Melalui pendekatan budaya dan sosial ekonomi saja belum cukup efektif untuk mewujudkan perdamaian
dunia. Perlu adanya campur tangan politik, dalam artian ada agenda politik yang menekankan dan
menyerukan terwujudnya perdamaian dunia. Terlebih lagi bagi Negara-negara maju dan adidaya yang
memiliki power atau pengaruh dimata dunia. Negara-negara maju pada saat-saat tertentu harus berani
menggunakan power-nya untuk “melakukan sedikit penekanan” pada Negara-negara yang saling
berkonflik agar bersedia berdamai kembali. Bukan justru membuat situasi semakin panas, dengan niatan
agar persenjataan mereka terus dibeli.

7) Melalui Pendekatan Religius (Agama)

Pada hakikatnya seluruh umat beragama di dunia ini pasti menginginkan adanya perdamaian.
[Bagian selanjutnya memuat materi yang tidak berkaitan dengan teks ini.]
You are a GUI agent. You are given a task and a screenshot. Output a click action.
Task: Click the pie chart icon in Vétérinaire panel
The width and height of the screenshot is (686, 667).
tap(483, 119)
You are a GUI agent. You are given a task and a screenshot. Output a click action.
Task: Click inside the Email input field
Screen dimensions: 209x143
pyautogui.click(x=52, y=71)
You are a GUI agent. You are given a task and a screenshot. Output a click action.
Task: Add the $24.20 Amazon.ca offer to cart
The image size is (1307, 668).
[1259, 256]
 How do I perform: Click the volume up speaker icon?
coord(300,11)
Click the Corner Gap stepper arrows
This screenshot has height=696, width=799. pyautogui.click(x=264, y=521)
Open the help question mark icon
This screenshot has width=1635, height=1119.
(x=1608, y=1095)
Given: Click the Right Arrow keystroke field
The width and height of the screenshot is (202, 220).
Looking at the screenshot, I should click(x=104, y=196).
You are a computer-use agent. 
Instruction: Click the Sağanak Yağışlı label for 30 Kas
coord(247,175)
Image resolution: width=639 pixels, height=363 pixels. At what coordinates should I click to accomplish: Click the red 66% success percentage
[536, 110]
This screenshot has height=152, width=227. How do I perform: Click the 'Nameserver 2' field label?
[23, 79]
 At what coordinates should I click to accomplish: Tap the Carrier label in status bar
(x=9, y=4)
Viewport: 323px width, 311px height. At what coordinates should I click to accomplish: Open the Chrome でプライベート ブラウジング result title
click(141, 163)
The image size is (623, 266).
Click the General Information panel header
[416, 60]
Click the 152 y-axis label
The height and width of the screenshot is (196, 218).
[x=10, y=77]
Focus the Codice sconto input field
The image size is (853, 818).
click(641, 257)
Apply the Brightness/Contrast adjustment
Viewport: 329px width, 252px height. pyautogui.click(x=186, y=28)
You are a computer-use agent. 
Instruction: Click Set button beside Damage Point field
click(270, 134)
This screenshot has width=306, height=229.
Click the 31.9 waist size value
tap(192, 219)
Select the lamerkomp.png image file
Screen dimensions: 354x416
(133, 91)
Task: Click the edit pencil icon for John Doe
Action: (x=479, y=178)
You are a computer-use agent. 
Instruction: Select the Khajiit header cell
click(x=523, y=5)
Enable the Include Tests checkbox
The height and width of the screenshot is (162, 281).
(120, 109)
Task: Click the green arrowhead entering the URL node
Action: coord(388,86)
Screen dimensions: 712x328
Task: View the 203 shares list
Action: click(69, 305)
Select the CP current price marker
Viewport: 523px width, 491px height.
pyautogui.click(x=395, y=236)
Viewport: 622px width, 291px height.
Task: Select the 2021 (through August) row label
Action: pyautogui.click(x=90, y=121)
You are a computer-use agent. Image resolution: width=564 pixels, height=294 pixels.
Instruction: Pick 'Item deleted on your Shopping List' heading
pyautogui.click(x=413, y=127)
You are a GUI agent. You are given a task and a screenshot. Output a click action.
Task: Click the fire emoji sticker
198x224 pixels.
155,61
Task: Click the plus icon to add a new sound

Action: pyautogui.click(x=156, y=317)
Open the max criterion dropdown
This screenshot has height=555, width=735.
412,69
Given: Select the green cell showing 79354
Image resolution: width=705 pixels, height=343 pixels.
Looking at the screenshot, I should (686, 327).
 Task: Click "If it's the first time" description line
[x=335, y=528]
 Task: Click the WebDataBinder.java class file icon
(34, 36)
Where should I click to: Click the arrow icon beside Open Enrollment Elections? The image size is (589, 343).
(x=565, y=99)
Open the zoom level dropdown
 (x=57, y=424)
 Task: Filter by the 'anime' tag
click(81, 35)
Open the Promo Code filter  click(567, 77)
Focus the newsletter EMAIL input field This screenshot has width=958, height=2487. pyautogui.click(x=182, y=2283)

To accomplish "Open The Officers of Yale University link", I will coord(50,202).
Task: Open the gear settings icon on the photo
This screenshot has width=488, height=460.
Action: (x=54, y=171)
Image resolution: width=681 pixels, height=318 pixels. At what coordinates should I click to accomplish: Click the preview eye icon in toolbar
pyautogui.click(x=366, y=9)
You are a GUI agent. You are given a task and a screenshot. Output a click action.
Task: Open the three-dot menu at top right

Sebab
tidak ada agama yang mengajarkan kejahatan, kekerasan ataupun peperangan. Semua Negara
mengajarkan kebaikan, yang diantaranaya kepedulian dan perdamaian. Maka dari itu setiap kita yang
mengaku beragama dan ber-Tuhan tentu harus memiliki kepedulian dalam turut serta mewujudkan
perdamaian di masyarakat maupun di kancah dunia. Para tokoh agama yang dianggap memiliki kharisma
dan pengaruh besar di masyarakat harus ikut serta aktif menyerukan perdamaian.